Figure 1. PLL induces strong T-cell signaling and profoundly alters TCR diffusional behavior and organization.

(a) Fraction of primary (CD4⁺) and wild-type and mutant Jurkat T-cells eliciting calcium responses (detected with Fluo-4AM) upon contact with OKT3- (grey)- and PLL- (red) coated surfaces.

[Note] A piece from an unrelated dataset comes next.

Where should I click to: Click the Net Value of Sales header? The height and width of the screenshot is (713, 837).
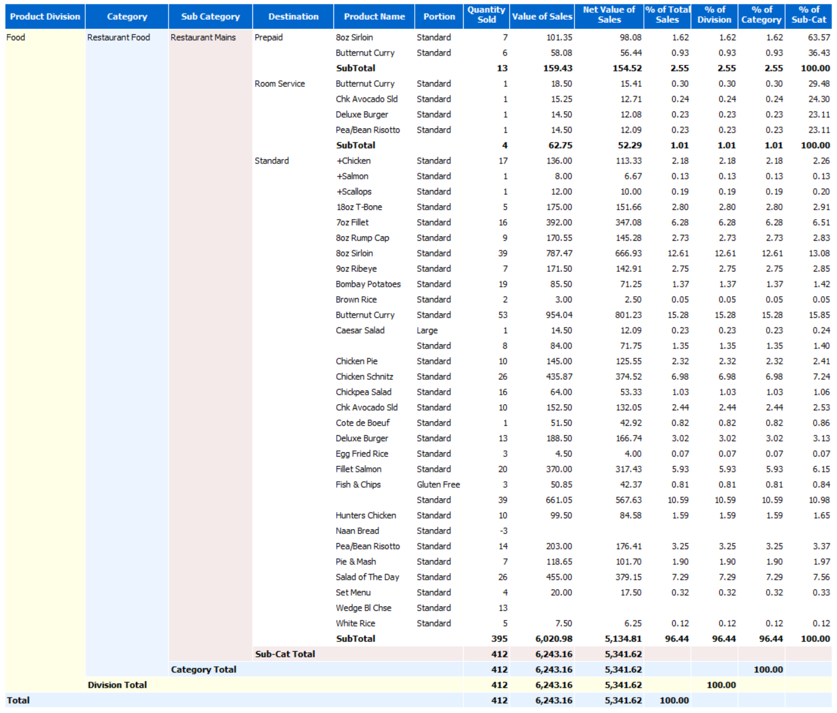(609, 15)
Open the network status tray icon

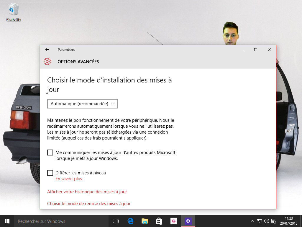[x=260, y=221]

Mean ± s.d. are shown for three experiments. (b) Fluo-4AM fluorescence intensity changes versus contact time for Jurkat T-cells on OKT3- (grey) or PLL- (red) coated surfaces (mean, solid lines; s.d., shaded area) were calculated for N=100 randomly chosen cells per condition. (c) Fraction of responding Jurkat T-cells as PLL coating-concentration is varied, for high (red, i.e. 150 kDa) and low (grey, i.e. 70 kDa) molecular weight (MW) PLL. Mean ± s.d. are shown for three experiments. (d) Surface expression of CD69 on cultured Jurkat T-cells (black), and after overnight incubation on PLL- (red) or OKT3- (grey) coated surfaces. Data are representative of three experiments. (e) Single-molecule, TIRF-based tracking of fluorescent Fab-labelled TCRs at basal surfaces of Jurkat T-cells contacting PLL- (left) or agarose- (right) coated surfaces. Tracks are coloured by diffusion coefficient (MSD analysis; colour bar). (f) TCR diffusion coefficients from single-molecule tracking for each cell calculated from ensemble average MSD curves; means ± s.d. for cell-to-cell variation are shown; *, p<0.001; **, p<1x10^-10. (g) STED images of TMR-Halo labelled TCRs at basal surfaces of Jurkat T-cells contacting a PLL-coated glass surface (left) or suspended in hydrogel (right). Insets: diagrams of the experimental setup (upper right corners), and fluorescence intensity variation in the marked-up areas (lower right corners).